## Text segment
►

Math isn’t just for ‘math people’

I’m just not a math person” is “the most self-destructive idea in America today,” write Miles Kimball and Noah Smith in The Atlantic. You’re not just limiting your own future. “You may be helping to perpetuate a pernicious myth that is harming underprivileged children—the myth of inborn genetic math ability.”

Mathematicians need high math ability, write Kimball and Smith, economics professors who’ve taught math. But few of us are aiming that high. “For high-school math, inborn talent is much less important than hard work, preparation, and self-confidence.”

Belief in inborn math ability may be responsible for much of the math gender gap, according to Oklahoma City researchers, they write.

Psychologist Carol Dweck and colleagues found students do much better if they believe “you can always greatly change how intelligent you are” than if they think “you have a certain amount of intelligence, and you really can’t do much to change it.”

In Intelligence and How to Get It, Richard Nisbett recounts what happened when Dweck and colleagues told poor minority junior high school students that intelligence is malleable and can be developed by hard work. Learning changes the brain by forming new connections and students are in charge of this change process, psychologists told the students.

◄

## Problem to solve
According to the math article, why does inborn talent matter little for most students? Answer in one to three sentences. The rows are separate material, unrelated to the math article.

## Data extracts

►

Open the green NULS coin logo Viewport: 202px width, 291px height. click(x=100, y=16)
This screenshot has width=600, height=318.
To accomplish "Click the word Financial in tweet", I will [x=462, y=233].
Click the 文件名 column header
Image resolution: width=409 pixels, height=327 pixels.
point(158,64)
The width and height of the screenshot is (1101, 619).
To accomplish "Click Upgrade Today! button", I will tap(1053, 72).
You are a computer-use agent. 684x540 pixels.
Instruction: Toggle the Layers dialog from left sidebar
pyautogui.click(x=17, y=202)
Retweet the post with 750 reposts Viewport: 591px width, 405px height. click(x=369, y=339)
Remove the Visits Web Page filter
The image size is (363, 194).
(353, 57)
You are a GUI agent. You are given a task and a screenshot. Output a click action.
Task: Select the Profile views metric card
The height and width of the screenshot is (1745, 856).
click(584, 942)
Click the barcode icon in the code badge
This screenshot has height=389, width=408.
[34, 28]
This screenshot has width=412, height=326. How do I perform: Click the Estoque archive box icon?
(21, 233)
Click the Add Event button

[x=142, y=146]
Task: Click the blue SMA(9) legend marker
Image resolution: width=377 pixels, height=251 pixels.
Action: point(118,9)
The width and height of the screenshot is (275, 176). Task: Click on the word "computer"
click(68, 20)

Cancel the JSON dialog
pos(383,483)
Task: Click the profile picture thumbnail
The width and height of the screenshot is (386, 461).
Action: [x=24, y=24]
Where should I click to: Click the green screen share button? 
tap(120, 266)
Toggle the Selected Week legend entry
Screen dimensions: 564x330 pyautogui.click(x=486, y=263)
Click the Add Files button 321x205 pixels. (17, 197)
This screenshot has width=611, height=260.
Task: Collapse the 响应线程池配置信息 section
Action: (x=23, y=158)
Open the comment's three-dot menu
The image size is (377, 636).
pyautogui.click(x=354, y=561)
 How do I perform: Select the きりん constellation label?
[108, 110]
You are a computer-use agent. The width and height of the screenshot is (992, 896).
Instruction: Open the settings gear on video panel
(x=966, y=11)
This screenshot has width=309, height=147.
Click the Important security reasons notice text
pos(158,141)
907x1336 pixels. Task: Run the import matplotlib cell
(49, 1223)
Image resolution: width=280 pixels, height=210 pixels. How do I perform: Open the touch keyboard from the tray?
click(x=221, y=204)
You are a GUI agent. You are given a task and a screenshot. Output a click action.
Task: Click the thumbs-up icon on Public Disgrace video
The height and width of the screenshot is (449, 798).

◄

## Solution to the problem
High math ability is needed by mathematicians, and few people aim that high. For high-school math, hard work, preparation, and self-confidence matter much more than inborn talent.